Archive for February, 2007|Monthly archive page

Give me strength!

Our system of public entertainment needs fixing. It’s pointless to allow the performers (whether live or on screen) and the audience to be in the same room as each other, when the latter has no respect what so ever towards the former. Two incidents prompt this plea for radical reform.

I spent the entire first forty minutes of Guru dreading that something would go wrong with the movie. For isn’t a good set up always followed by a let down? Of course, there was little opportunity to worry about such mundane matters. I kept getting distracted by the trivial fact that people were still walking in, while those sitting down were waving their cell phones to these late comers in the wild hope that a dim-wit who is incapable of telling time will suddenly see one faintly-glowing cell phone for the pole star it is meant to be and head straight toward it.

On screen, we’d moved past Istanbul, the Sherawat threat had been contained. Rajiv Menon treated us to sweeping views of some gorgeous Indian village, where it rained oh so prettily, on a totally unmetallic Aishwarya [1]. I heaved a sigh of relief. Maybe this one wasn’t going to be so bad after all. Then an uncle-ji decided to sit next to me. He’d spent the last 10 or so minutes walking up and down the aisle, looking for an unoccupied seat. As I’d dreaded, he finally spotted the one next to me.

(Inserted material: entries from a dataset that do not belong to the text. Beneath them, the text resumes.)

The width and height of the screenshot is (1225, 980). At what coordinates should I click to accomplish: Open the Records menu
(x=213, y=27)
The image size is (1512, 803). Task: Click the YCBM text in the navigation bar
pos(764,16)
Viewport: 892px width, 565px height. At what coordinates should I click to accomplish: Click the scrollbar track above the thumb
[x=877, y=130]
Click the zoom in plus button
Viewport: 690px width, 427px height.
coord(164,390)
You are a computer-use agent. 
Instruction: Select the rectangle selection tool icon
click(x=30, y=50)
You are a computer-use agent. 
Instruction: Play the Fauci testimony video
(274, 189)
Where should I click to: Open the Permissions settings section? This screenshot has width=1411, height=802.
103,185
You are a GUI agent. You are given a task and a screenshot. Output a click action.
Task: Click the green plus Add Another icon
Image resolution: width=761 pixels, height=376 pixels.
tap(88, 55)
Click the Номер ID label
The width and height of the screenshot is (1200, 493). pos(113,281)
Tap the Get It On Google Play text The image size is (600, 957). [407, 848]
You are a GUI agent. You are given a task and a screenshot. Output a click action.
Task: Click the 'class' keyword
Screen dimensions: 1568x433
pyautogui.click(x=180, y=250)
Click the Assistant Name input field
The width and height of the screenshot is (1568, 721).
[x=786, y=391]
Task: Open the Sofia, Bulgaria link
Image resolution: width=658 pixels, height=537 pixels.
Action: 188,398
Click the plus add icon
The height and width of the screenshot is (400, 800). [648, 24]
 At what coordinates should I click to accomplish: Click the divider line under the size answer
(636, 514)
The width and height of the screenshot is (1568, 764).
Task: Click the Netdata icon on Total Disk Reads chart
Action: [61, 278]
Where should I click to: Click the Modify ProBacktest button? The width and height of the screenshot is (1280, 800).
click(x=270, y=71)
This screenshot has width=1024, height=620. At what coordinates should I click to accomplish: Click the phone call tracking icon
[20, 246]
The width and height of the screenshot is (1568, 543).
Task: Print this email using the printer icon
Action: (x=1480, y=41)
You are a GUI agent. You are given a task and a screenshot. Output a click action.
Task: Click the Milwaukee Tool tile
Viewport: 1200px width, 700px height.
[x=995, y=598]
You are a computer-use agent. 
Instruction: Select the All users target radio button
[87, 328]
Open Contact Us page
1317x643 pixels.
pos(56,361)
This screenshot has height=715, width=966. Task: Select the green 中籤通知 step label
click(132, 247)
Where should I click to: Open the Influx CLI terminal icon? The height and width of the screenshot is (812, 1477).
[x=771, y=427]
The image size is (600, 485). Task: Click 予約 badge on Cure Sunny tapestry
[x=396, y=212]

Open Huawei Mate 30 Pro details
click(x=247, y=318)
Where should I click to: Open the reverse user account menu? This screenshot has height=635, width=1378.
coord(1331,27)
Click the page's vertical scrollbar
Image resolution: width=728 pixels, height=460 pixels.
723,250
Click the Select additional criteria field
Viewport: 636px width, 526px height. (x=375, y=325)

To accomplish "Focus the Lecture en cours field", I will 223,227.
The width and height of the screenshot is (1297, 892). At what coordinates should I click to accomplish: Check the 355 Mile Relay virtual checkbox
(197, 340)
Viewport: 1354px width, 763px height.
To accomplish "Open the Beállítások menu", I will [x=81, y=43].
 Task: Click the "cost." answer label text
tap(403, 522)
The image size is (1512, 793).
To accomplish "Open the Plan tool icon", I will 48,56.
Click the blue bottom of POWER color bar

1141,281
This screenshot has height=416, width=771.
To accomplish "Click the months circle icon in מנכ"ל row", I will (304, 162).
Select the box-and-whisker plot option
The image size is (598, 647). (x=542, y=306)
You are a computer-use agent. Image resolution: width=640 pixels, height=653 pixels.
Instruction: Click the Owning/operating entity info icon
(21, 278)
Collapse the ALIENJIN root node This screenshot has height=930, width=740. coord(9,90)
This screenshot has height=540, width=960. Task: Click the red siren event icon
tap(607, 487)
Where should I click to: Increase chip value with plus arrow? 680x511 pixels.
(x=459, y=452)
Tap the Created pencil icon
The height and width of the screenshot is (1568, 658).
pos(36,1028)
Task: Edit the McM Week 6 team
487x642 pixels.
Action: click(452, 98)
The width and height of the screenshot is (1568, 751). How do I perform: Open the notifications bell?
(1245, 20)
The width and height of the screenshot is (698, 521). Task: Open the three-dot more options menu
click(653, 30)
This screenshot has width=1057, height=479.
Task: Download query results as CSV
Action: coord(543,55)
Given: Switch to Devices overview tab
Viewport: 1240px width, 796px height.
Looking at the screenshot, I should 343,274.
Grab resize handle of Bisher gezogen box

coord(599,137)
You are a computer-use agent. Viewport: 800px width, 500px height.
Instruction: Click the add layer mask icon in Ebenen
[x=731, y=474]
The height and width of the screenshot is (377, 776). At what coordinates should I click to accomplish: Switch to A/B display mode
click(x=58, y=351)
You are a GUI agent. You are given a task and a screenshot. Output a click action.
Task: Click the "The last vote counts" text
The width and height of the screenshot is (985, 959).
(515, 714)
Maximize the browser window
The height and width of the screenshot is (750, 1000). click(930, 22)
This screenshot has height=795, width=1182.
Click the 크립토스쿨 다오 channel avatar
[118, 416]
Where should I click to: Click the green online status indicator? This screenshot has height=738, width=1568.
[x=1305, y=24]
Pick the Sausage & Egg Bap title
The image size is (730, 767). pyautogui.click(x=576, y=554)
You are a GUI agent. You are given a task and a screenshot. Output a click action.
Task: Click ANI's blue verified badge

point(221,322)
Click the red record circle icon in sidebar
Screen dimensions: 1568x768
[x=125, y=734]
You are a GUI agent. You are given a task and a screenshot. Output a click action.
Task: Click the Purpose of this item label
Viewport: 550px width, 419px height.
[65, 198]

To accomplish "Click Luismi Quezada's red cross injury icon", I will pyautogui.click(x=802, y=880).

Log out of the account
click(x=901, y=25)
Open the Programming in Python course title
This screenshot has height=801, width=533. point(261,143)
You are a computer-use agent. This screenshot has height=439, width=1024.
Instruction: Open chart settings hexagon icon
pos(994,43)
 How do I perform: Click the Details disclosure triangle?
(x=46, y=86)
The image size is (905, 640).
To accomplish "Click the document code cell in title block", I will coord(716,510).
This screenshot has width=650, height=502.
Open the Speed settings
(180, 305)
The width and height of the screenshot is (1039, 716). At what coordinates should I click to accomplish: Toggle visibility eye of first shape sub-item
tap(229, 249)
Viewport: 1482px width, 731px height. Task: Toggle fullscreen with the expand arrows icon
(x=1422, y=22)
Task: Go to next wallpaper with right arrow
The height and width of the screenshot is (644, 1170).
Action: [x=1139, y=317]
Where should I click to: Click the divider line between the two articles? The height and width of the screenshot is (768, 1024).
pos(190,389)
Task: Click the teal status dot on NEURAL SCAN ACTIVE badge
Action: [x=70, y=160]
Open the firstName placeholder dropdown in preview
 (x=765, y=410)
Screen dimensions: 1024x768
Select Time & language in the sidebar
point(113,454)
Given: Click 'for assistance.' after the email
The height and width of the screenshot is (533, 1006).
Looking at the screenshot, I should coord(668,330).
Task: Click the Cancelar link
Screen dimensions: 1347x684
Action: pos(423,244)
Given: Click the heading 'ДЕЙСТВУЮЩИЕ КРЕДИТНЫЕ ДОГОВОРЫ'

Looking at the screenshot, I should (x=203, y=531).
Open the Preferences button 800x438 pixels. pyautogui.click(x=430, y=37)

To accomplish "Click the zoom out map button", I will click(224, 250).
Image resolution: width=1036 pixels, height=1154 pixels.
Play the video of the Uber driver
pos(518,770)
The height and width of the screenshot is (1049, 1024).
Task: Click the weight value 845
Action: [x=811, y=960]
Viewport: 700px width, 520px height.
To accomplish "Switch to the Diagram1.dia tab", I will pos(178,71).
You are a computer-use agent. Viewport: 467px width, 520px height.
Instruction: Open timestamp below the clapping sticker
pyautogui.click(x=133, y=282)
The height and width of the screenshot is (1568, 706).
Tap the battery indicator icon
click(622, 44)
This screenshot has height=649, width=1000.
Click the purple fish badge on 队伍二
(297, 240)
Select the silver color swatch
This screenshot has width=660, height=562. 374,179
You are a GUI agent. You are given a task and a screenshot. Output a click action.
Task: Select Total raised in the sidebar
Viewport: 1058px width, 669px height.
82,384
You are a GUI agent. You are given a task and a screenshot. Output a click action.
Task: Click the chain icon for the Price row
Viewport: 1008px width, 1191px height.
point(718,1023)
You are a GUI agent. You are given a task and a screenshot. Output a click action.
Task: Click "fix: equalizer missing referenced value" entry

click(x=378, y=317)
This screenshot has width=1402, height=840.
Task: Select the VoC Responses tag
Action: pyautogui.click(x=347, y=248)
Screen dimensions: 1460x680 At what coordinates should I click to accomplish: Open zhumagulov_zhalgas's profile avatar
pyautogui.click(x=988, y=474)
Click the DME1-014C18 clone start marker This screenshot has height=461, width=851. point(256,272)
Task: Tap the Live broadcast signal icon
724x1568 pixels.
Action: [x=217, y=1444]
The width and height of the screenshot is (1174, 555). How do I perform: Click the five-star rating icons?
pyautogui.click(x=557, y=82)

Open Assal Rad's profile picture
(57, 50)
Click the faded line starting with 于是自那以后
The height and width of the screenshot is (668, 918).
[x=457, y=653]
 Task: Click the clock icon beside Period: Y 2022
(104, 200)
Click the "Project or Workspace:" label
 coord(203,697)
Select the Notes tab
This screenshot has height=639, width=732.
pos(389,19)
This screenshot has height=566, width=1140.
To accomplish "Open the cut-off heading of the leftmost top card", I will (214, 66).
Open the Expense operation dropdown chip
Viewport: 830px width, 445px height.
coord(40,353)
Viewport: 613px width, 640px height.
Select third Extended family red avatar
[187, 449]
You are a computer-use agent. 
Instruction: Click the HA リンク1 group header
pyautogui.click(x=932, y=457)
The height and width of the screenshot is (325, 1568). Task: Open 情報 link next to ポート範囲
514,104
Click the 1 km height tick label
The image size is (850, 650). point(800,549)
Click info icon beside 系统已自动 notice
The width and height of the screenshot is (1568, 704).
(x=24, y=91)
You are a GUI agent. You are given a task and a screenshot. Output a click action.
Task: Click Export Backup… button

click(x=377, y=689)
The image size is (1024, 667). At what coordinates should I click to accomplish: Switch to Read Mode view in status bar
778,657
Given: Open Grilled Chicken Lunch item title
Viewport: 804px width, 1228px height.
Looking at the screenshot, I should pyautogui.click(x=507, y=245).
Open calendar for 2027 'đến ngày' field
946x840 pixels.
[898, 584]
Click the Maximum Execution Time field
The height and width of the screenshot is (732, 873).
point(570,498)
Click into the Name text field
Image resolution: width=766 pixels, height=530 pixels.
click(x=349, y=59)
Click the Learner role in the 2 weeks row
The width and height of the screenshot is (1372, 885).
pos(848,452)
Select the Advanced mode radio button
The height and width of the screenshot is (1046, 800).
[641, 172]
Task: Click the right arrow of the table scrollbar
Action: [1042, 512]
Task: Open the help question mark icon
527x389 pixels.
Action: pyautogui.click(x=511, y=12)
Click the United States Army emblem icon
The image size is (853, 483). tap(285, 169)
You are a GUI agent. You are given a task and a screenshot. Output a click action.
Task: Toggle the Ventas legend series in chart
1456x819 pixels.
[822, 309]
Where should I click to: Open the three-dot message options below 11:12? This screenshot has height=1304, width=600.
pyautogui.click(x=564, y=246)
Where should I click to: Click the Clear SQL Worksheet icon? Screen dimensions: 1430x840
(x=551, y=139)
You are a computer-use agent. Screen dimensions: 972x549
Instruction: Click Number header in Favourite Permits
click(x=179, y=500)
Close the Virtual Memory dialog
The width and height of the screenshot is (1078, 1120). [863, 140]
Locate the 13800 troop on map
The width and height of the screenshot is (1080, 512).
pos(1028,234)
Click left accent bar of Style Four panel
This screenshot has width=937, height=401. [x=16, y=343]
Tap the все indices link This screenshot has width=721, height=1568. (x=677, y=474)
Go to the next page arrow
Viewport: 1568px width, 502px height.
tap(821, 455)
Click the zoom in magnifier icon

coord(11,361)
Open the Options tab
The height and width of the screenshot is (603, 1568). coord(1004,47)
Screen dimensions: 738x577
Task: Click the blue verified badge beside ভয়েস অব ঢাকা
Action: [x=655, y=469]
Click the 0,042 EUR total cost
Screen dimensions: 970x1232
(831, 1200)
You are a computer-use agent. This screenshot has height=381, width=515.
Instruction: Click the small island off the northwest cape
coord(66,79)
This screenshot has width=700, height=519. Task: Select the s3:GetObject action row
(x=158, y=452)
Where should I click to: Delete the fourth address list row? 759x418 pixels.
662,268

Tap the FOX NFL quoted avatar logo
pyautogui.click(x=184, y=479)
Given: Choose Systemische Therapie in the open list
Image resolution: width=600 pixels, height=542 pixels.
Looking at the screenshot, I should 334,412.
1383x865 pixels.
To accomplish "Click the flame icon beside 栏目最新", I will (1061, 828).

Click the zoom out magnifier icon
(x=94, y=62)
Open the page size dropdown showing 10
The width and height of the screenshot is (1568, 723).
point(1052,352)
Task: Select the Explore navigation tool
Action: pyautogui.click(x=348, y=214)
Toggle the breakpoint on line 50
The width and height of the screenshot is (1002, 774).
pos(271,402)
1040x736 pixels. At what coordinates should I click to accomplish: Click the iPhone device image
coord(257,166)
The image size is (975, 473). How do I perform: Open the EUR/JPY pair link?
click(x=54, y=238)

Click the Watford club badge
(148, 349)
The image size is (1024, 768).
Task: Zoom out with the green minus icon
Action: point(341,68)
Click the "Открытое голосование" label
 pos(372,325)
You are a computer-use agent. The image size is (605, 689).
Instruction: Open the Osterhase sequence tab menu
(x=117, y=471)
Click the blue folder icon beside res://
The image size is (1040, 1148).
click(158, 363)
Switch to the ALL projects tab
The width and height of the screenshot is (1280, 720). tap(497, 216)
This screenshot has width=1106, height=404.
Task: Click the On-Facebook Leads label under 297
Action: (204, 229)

But I was soon glad that I was sitting next to this empty spot, and not behind it. You can’t just walk into a New York movie theater in January and start watching a movie. No, you have to strip yourself of however many layers of winter clothing you’re sporting. Uncle-ji did just that. He stood up and removed what felt like 20 assorted items of winter garments. Meanwhile, on the screen (yes, annoying of me to keep bringing up the movie), the heroine had run away from home and had started a cutesy-corny conversation with the hero. I heaved a sigh and started a trip down memory lane, dreaming of old Ratnam movies. Bad form to wander off like this in the middle of a movie. Old uncleji next to me brought me swiftly back to the present. It was samosa-time! He left, and came back with the damn Samosas, which he was sweet enough to offer me. If the lights had been any brighter, the expression on my face might have warned him off – but as things were, I tried to give him a polite, trying my best to convey to him the idea that I was there for just the movie, really, as kinky as it was.

What is it with desi audiences? When you see a theater showing a movie for 6:45 PM, and your watch or your cell phone or the sun or mars or whatever device you use to keep time says 7:15 PM, turn around and go away! Come back for the next show, and be on time. Just try it, once. New life experiences can be loads of fun. As a veteran at this sort of thing, I promise that this is one experience that’s utterly worth the blood, sweat and tears. I am irritated all the more by the fact that the very same set of people usually don’t stoop to such bad behavior if they’re watching a Hollywood movie. I decided I’d never watch another movie at a desi theater, if I could help it.

Who says karma is a long-drawn out process? I was punished for my reverse-jingoistic tendencies the very next day – at Carnegie Hall, where the Orchestra of St. Luke’s performed Bach’s St. Mathew’s Passion. The first 20 or so minutes were fine. Then some kid started saying something in a very loud voice. Since I was perched up in one of the Hall’s nosebleed seats, I couldn’t see where this spawn of Satan was seated. Honestly, who brings a kid to a choral performance? The kid’s chatter apparently liberated every adult in the hall to behave just as badly.

People dying of consumption should stay at home. If their dying wish is to listen to Bach, they should get their friends or family to loan them a really good CD player. They should not be allowed to attend live performances. Ditto for throat-clearers. Unless they plan to sign the next aria, they can live with a scratchy throat, can’t they? But these weren’t even the worst offenders. No, that prize goes to the jerk a few rows behind me, whom the Fates had decided to supply with some Velcro. How are you to grieve for the son of God, when the son of man behind you is very slowly ripping Velcro (as if doing it slowly kills the noise!)


Don’t people realize that it took a cosmic miracle to be in that spot at that exact point of time? Apparently, 3 of the 5 passions Bach composed are lost forever. I don’t know what quirk of fate brought this music composed by an Austrian composer 300 years ago to New York on a cold winter evening. Don’t people appreciate the miracle, the tens of miracles, it must’ve taken to simply get all these elements together in the same room?
[1] What is it with desi celebs dunking themselves in bronze paint? They have metallic skin, wear metallic make-up, and am not just talking about the women!